- _TEXTO DE LECTURA_
◇ ◇ ◇ ◇ ◇ ◇ ◇

Es tan fácil mostrarse implacable con las personas de condición modesta, con un vendedor ambulante, un repartidor motorizado, un poblador sin casa, un inmigrante, la espada de la justicia cae implacable sobre sus cabezas. Para ellos no hay derecho de dominio que valga, ni debido y justo proceso el cual recurrir, como tampoco derecho integridad física y síquica, ni honra que esgrimir. Todos derechos fundamentales, según explica la academia, pero ese trabajador de reparto que se ve privado de su única propiedad, en un solo instante, todo eso es letra muerta. Unos pocos intentarán recuperar sus vehículos en el Juzgado de Policía Local, donde llegan ya condenados, nadie los va a escuchar y les darán su sentencia expresada en pesos, además, de pagar las tarifas del dueño del corral.

◇ ◇ ◇ ◇ ◇ ◇ ◇

- _DATOS PROPORCIONADOS_
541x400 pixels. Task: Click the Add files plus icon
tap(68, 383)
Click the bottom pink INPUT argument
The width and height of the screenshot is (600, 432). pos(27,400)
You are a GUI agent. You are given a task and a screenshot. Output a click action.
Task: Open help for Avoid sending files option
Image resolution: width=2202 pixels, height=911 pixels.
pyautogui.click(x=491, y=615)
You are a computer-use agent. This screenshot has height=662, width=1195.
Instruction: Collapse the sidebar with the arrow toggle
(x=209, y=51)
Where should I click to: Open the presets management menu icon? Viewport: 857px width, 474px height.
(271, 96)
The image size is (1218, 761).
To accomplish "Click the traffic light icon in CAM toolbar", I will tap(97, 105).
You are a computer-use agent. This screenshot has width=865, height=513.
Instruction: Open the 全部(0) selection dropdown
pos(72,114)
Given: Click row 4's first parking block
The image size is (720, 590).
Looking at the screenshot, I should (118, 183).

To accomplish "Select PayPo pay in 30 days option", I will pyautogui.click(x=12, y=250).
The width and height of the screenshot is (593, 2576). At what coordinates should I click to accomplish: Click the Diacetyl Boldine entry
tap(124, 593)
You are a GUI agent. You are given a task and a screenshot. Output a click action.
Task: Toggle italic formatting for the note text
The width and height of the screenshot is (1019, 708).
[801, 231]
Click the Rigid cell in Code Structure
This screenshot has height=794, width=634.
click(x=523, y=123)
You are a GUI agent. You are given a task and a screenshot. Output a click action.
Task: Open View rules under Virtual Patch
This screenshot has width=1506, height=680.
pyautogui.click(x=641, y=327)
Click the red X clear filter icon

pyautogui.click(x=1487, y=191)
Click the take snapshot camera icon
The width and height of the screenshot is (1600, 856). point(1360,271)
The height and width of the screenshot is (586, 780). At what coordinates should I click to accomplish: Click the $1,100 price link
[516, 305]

◇ ◇ ◇ ◇ ◇ ◇ ◇

- _TAREAS A REALIZAR_
1) Según el texto sobre la dureza de la justicia con las personas de condición modesta, ¿dónde intentarán unos pocos recuperar sus vehículos?
2) Prolonga el texto sobre la dureza de la justicia con las personas de condición modesta a partir de su última oración.
Los ítems no hacen falta para nada.

- _RESPUESTAS_
1) En el Juzgado de Policía Local.

2)
Igual cosa pasa con el vendedor ambulante quien pierde todo lo invertido y la pobladora que pierde sus escasos bienes domésticos, en cosa de minutos, en lo que se demora en ejecutarse una orden en el terreno, además, de ser sancionada punitivamente con una multa excesiva y, si intenta resistirse, el maltrato físico y la vejación serán parte del tratamiento, como ocurre hasta el hartazgo con el inmigrante, cuando vigilado celosamente por un policía es expulsado del país, vestido de blanco para la ocasión, mientras ministros acompañados de jefes de servicios se muestran orondos y satisfechos pavoneándose frente a las cámaras, todo transmitido en vivo y en directo por la televisión pública, mientras un periodista recita un libreto plagado de lugares comunes y de un fatuo orgullo nacionalista. Estado de derecho dice la academia.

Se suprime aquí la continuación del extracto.